Fraught, disturbing, and beautiful, Han Kang’s novel about is about shame and desire, and our faltering attempts to understand the lives of others. Translated by Deborah Smith.
Yeong-hye and her husband are ordinary people living in modern day South Korea. He is an office worker with moderate ambitions and mild manners; she is an uninspired but dutiful wife. But then Yeong-hye, seeking a more ‘plant-like’ existence, commits a shocking act of subversion. As her rebellion manifests in ever more bizarre and frightening forms, Yeong-hye spirals further and further into her fantasies of abandoning her fleshly prison and becoming - impossibly, ecstatically - a tree.

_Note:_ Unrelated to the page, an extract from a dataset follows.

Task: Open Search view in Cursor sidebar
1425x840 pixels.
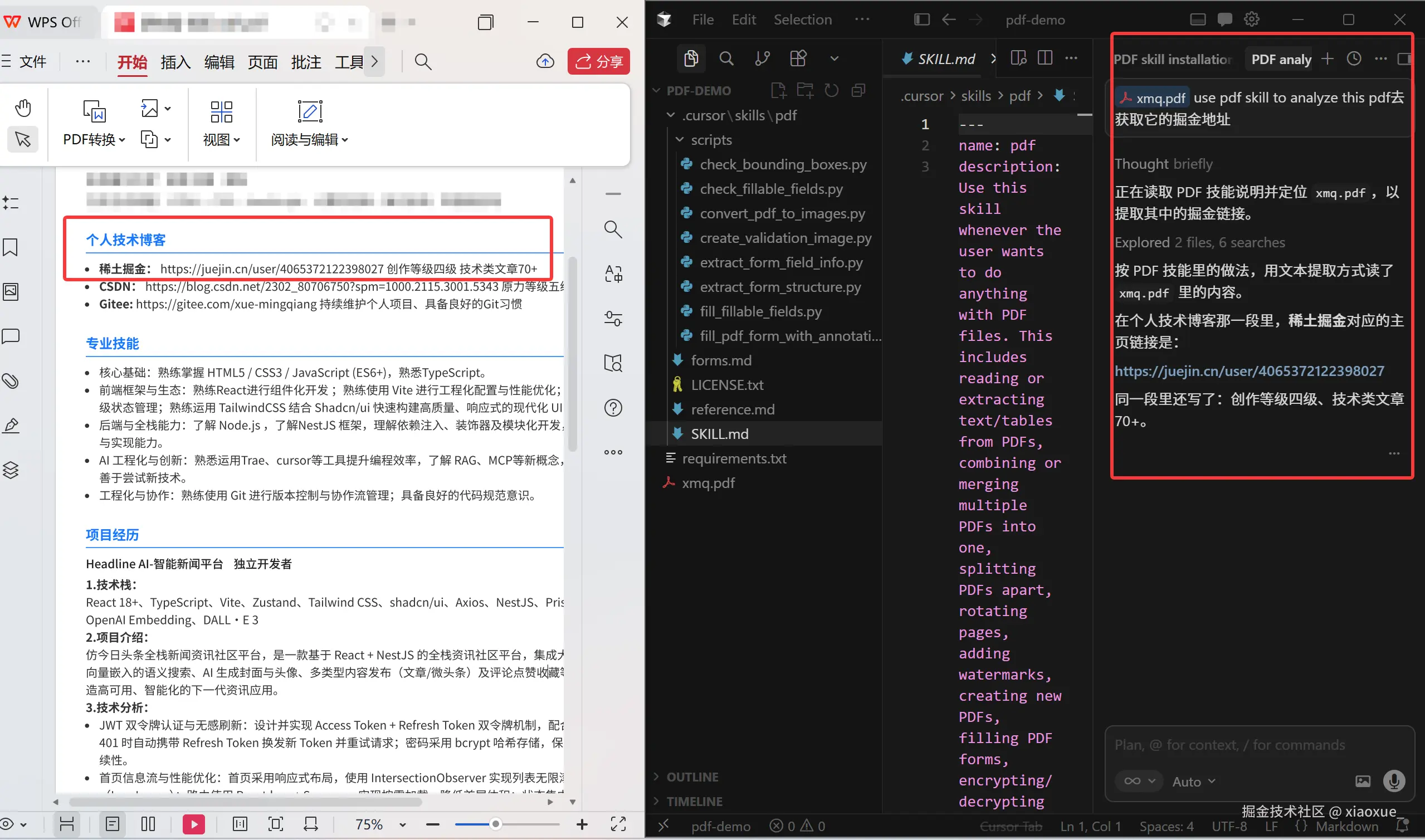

"...there is no end to the horrors that rattle in and out of this ferocious, magnificently death-affirming novel ... Han’s glorious treatments of agency, personal choice, submission and subversion find form in the parable." - Porochista Khakpopur, The New York Times Book Review
"This is Han Kang’s first novel to appear in English, and it’s a bracing, visceral, system-shocking addition to the Anglophone reader’s diet. It is sensual, provocative and violent, ripe with potent images, startling colours and disturbing questions ... The Vegetarian is an extraordinary experience." - Daniel Hahn, The Guardian
Han Kang is a South Korean writer. She studied Korean literature at Yonsei University and her writing has won the Yi Sang Literary Prize, the Today’s Young Artist Award, and the Korean Literature Novel Award. She is also the author of Human Acts and The White Book. The Vegetarian is her first novel to be translated into English.